Als das Frühstück vorbei war, beschloss ich, sie zu fragen, was mich beschäftigte.
„Wie lange wird es dauern, bis wir die ehemaligen Sklaven befreien können?“, fragte ich mich. „Und wie läuft die Untersuchung?“
Ich wusste, dass ich mich als Kind nicht in die Angelegenheiten der Erwachsenen einmischen sollte, aber da ich gegen einen dieser Leute gekämpft hatte, die in der Nähe des Verlieses aufgetaucht waren, fühlte ich mich in die ganze Sache verwickelt.
„Nun …“, begann mein Vater nachzudenken. „Ich schätze, in einer Woche haben wir schon die Hälfte der Leute.“
„Verstehe … Das ist gut“, seufzte ich.
„Danach schnappen wir uns wahrscheinlich die Leute aus dem Waisenhaus und verschwinden von hier“, sagte Nepheline.
„Die Organisation wird langsam zerschlagen; wir haben bereits einige Hinweise. Im Rotlichtviertel und vielleicht auch im Wald außerhalb könnten sich weitere Hinweise finden“, sagte meine Mutter.
„Moment mal, wir gehen doch nicht in den Wald, um zu jagen?“, fragte ich.
„Doch“, sagte mein Vater. „Wir gehen mit, um zu ermitteln und dir bei der Jagd zu helfen.“
„Oh, jetzt sind wir wohl richtig drin, oder?“, fragte ich.
„Diese Leute sind gefährlich, aber da wir fast alle zusammen sind, stellen sie keine große Bedrohung dar. Aber wenn sie sich zusammentun, sind sie gefährlich“, sagte meine Mutter. „Wir werden das schnell erledigen, ich will mich nicht so sehr damit beschäftigen …“
„Ganz ehrlich, ich denke genauso“, stimmte Shade zu.
„Hmm …“
Ich konnte nicht anders, als mir Sorgen zu machen, obwohl ich wusste, dass meine Eltern für mich da waren. Der ganze Angriff, der angezettelte Dungeon-Ausbruch und dann die Verwendung der Seelen unschuldiger Menschen, um einen übernatürlichen „Wahren Dämon“ zu beschwören, war alles zu unheimlich und beängstigend. Was auch immer sie damals getan haben, könnte sich bald wiederholen, ich spüre ihre Dringlichkeit. Es könnte sogar jeden Moment passieren.
Der Groll dieser Dämongruppe ist stark, aber wo liegen ihre wahren Wurzeln? Ich frage mich … was ist ihr Endziel bei all dem?
Ich hab gehört, dass sie einfach nur Rache wollen, diese Leute vernichten und die Stadt selbst regieren wollen. Aber haben sie nicht daran gedacht, dass die verbündeten Nationen dieses Lehens sich wehren werden? Sie könnten jetzt gewinnen und ihr Volk rächen, aber später würden sie wieder verfolgt werden, und die Feindseligkeit gegenüber Dämonen würde nur noch wachsen.
Es kommt mir wie eine verzweifelte und leichtsinnige Trotzreaktion vor, und ich kann mir nicht helfen, aber ich glaube, ich hätte an ihrer Stelle genauso gehandelt, ohne groß nachzudenken. Aber das kann nur schlecht enden für sie, sie sollten wirklich damit aufhören … Ich hoffe, sie erkennen das, bevor meine Eltern sie schnappen und vernichten.
Es ist ihnen egal, ob sie Dämonen sind oder nicht, wenn sie so was getan haben … Ich kann mir nur vorstellen, dass sie die ganze Organisation auslöschen werden, bevor sie noch mehr Unschuldige töten.

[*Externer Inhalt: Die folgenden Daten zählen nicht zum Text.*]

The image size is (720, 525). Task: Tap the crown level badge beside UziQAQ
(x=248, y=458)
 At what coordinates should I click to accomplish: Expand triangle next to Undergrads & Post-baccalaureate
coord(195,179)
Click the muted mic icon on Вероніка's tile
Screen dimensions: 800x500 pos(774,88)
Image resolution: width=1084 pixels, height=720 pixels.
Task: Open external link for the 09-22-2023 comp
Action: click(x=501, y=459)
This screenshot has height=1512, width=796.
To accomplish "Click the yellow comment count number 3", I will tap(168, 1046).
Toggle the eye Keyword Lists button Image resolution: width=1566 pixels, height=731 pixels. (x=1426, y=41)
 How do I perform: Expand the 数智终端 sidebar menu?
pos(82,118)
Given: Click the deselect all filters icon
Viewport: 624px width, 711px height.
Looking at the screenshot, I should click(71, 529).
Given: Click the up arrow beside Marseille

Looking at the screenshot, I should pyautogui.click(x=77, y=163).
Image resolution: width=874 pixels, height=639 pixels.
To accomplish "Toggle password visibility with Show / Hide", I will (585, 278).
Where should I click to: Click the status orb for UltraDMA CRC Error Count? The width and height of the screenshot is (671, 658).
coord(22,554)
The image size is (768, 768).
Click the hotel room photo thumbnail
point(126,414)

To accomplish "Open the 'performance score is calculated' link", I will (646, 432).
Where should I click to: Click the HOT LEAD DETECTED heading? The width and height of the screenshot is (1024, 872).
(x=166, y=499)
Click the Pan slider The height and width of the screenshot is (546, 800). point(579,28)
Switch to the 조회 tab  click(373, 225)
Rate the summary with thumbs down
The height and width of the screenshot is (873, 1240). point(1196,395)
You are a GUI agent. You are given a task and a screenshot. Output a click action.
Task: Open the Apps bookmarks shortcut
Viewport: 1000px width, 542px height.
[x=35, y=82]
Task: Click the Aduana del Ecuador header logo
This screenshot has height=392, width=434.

Mein Vater war ziemlich erschüttert, nachdem er so viele Unschuldige sterben sah, ich auch, meine Freunde ebenfalls. Das war vielleicht das erste Mal, dass wir Unschuldige so plötzlich sterben sahen, den Anblick dessen, was ein Krieg in seiner ganzen Tragweite sein kann.
Nun, in meinem früheren Leben habe ich viele Menschen aus Rache getötet, daher bin ich vielleicht etwas abgestumpft im Vergleich zu Aquarina und Zack, aber es war trotzdem überraschend für mich und hat mich tief im Inneren ziemlich traurig gemacht, auch wenn ich meine Gefühle niemandem gezeigt habe.
„Lass uns heute etwas Spaß haben, Sylphy. Kopf hoch“, sagte Aquarina mit ihrer üblichen sanften Art.
„Aquarina …“, seufzte ich. „Kann ich dich umarmen?“
„Äh … klar …“, Aquarina schien etwas überrascht, aber sie ließ sich von mir umarmen.